Task: Only one range belongs in the answer: the line holding "[Submit] (1366, 84)" through the last line of the records, reproduced as is.

====== Data ======

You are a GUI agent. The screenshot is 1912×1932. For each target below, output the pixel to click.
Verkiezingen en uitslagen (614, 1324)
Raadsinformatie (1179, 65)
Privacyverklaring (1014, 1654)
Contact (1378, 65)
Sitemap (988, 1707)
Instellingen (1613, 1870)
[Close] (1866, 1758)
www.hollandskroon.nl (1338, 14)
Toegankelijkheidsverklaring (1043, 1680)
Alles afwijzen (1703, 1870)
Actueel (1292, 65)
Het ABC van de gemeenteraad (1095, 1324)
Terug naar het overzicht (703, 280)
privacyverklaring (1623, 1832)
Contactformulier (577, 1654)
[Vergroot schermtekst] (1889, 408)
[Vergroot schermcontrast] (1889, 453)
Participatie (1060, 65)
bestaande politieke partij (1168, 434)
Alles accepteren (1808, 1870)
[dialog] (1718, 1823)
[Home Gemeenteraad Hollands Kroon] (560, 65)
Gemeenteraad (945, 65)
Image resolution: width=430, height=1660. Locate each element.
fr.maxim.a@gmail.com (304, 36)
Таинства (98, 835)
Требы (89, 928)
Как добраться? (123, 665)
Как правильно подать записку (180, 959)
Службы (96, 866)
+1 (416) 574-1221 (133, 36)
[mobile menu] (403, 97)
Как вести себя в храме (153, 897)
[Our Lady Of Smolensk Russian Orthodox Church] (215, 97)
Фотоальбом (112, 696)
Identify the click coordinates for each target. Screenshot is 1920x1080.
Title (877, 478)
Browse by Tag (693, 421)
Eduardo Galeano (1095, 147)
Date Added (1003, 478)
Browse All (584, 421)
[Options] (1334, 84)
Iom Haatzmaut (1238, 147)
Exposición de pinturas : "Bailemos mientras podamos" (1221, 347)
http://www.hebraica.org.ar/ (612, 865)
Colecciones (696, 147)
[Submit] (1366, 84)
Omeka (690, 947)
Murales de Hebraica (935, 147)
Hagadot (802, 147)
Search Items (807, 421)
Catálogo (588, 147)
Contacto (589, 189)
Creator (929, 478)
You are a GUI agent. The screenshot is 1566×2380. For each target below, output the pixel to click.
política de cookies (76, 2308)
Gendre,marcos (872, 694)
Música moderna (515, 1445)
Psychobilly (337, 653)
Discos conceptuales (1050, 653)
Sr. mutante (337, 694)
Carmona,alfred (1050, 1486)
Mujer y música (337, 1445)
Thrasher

======

Expected answer:
[Submit] (1366, 84)
Omeka (690, 947)
Murales de Hebraica (935, 147)
Hagadot (802, 147)
Search Items (807, 421)
Catálogo (588, 147)
Contacto (589, 189)
Creator (929, 478)
You are a GUI agent. The screenshot is 1566×2380. For each target below, output the pixel to click.
política de cookies (76, 2308)
Gendre,marcos (872, 694)
Música moderna (515, 1445)
Psychobilly (337, 653)
Discos conceptuales (1050, 653)
Sr. mutante (337, 694)
Carmona,alfred (1050, 1486)
Mujer y música (337, 1445)
Thrasher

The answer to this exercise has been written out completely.